Beim Schatz des Monats Februar 2025 handelt es sich um einen Kinderbecher aus der Bronzezeit aus der Originalsammlung des Instituts für Klassische Archäologie: Ein Blick in die troianische Kinderstube.
Das kugelförmige Kännchen aus der Frühbronzezeit Troia, entdeckt von Heinrich Schliemann in der zweit- oder drittältesten Schicht des Siedlungshügels,[1] ist ein faszinierendes Artefakt, das uns Einblicke in den Alltag einer frühbronzezeitlichen Siedlung gewährt. Hergestellt aus braunrotem, kalk- und schieferhaltigem Ton, zeigt es Merkmale, die typisch für die sogenannte „Nubbly Ware“ sind. Diese Keramik zeichnet sich durch ihre vergleichsweise unebene Oberfläche aus, die oft ein grobes und rustikales Erscheinungsbild vermittelt. Die unregelmäßige Farbgebung des Kännchens, die zwischen verschiedenen Rot- und Brauntönen variiert, könnte auf einen sekundären Brand zurückzuführen sein. Solche Ereignisse waren in frühbronzezeitlichen Siedlungen keine Seltenheit. Ob durch ein großes Feuer innerhalb der Siedlung oder durch andere Umstände verursacht, diese Brandspuren verleihen dem Gefäß eine besondere historische Tiefe und machen es zu einem einzigartigen Zeugnis vergangener Zeiten.
Besonders bemerkenswert ist die Gestaltung des Kännchens. In der Mitte des kugelförmigen Körpers wurde eine kurze, zylindrische Ausgusstülle angebracht, die leicht nach innen ragt. Diese Konstruktion ermöglicht es, dass Flüssigkeiten bereits bei geringer Befüllung ausfließen können. Auf der gegenüberliegenden Seite des Gefäßes befindet sich ein leicht unterrandständiger Vertikalhenkel, der das Handling erleichtert. Die Kombination aus Tülle und Henkel deutet darauf hin, dass das Kännchen für die Verwendung im Alltag konzipiert war – sei es zum Ausgießen von Flüssigkeiten oder als Trinkgefäß. Eine spannende Frage ist die Funktion dieses Kännchens. Natürlich könnte es vielfältige Rollen im Alltagsleben der bronzezeitlichen Bewohner erfüllt haben. Vielleicht diente es zum Servieren von Getränken bei gemeinsamen Mahlzeiten, vielleicht wurde es aber auch für religiöse oder rituelle Zwecke eingesetzt. Besonders interessant ist jedoch die Deutung als Kinderbecher.
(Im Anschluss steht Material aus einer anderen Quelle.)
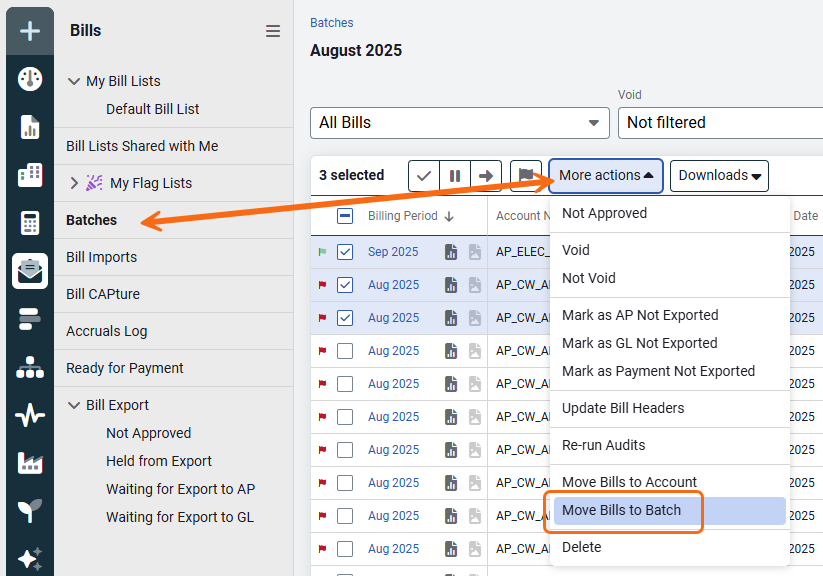Check the first unselected Aug 2025 bill
This screenshot has width=823, height=576.
pyautogui.click(x=345, y=351)
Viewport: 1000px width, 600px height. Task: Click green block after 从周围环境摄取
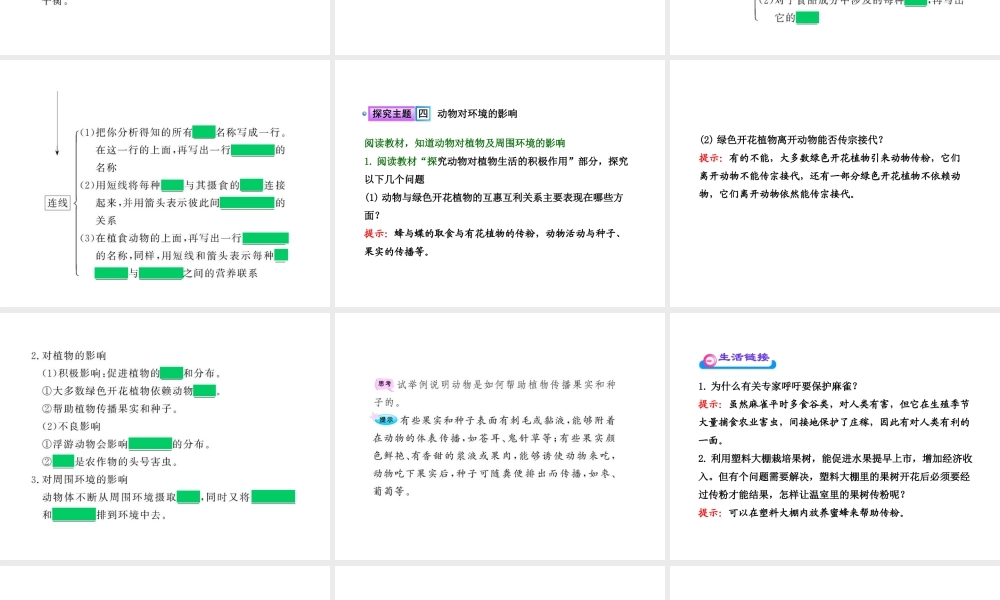(188, 497)
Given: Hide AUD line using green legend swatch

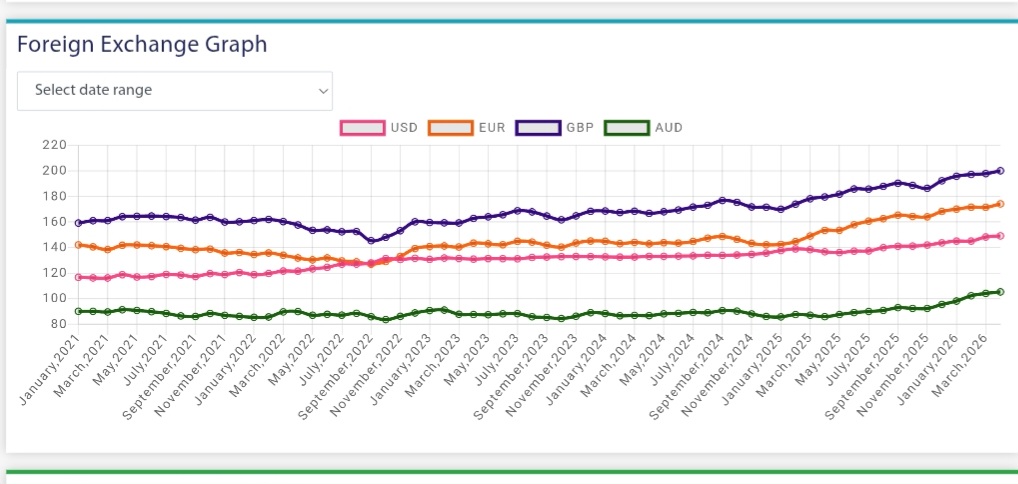Looking at the screenshot, I should (625, 128).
Die geringe Füllmenge und die einfache Handhabung könnten darauf hindeuten, dass das Gefäß speziell für Kinderhände gedacht war. Diese Interpretation ist zwar nicht eindeutig belegbar, erscheint aber durchaus plausibel und verleiht dem Kännchen eine besondere emotionale Note.
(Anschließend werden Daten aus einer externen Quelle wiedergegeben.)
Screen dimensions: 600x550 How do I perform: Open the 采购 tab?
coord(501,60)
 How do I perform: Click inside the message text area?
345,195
Das kugelförmige Kännchen illustriert nicht nur die handwerklichen Fähigkeiten der Bewohner in der zweiten Hälfte des 3. Jahrtausends v. Chr., sondern auch ihren Einfallsreichtum und ihre Anpassungsfähigkeit an die Herausforderungen des Alltags. Es zeigt, wie funktionale und ästhetische Aspekte miteinander verschmolzen, um ein Gefäß zu schaffen, das nicht nur praktisch, sondern auch ansprechend war. Darüber hinaus liefert das Kännchen wertvolle Informationen über die sozialen und kulturellen Praktiken der frühbronzezeitlichen Gesellschaft. Es lässt uns erahnen, wie eng das Leben der Menschen mit der Nutzung von Keramik verbunden war – sei es für die Aufbewahrung von Nahrungsmitteln, die Zubereitung von Speisen oder als Gefäß für besondere Anlässe. Jedes Detail, von der Materialwahl bis zur Oberflächengestaltung, erzählt eine Geschichte über die Menschen, die dieses Gefäß einst benutzten.
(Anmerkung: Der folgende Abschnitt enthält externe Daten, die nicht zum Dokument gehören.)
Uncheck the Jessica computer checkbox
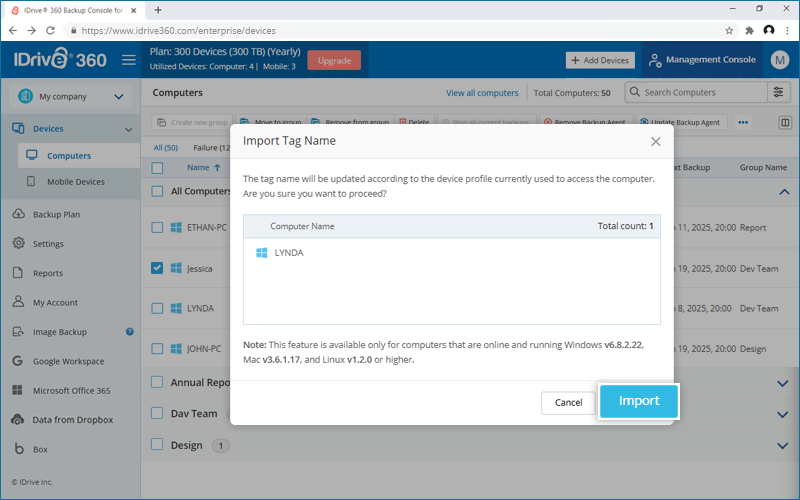This screenshot has width=800, height=500. coord(157,268)
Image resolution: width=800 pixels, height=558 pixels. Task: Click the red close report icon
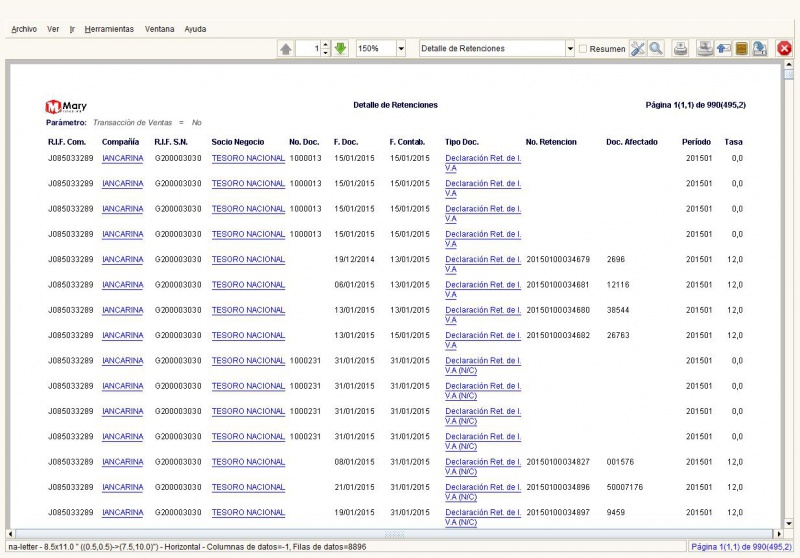pyautogui.click(x=785, y=48)
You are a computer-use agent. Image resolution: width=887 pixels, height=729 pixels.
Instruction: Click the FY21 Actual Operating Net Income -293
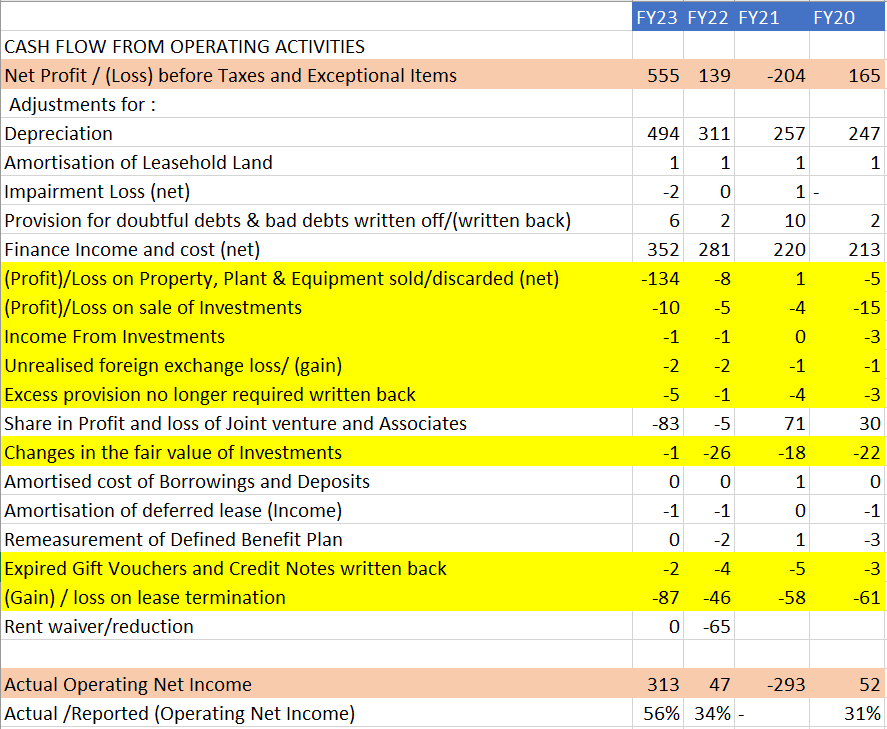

Insgesamt bietet das von Heinrich Schliemann entdeckte kugelförmige Kännchen einen faszinierenden Blick in die Vergangenheit Troias. Es erinnert uns daran, dass selbst Alltagsgegenstände wie dieses scheinbar einfache Kännchen eine wichtige Rolle dabei spielen, die Geschichte einer Gesellschaft zu erzählen. Indem wir uns mit solchen Artefakten beschäftigen, können wir nicht nur ihre materielle Beschaffenheit, sondern auch die Geschichten und Lebensweisen der Menschen hinter diesen Objekten besser verstehen. So wird Geschichte lebendig und greifbar – und das ist es, was archäologische Funde wie dieses Kännchen so besonders macht.
Stephan W. E. Blum
[1] Hubert Schmidt, Heinrich Schliemann’s Sammlung trojanischer Altertümer, Berlin 1902, S. 78 u. Nr. 1881 – 1821, 18, Nr. 390 – 392.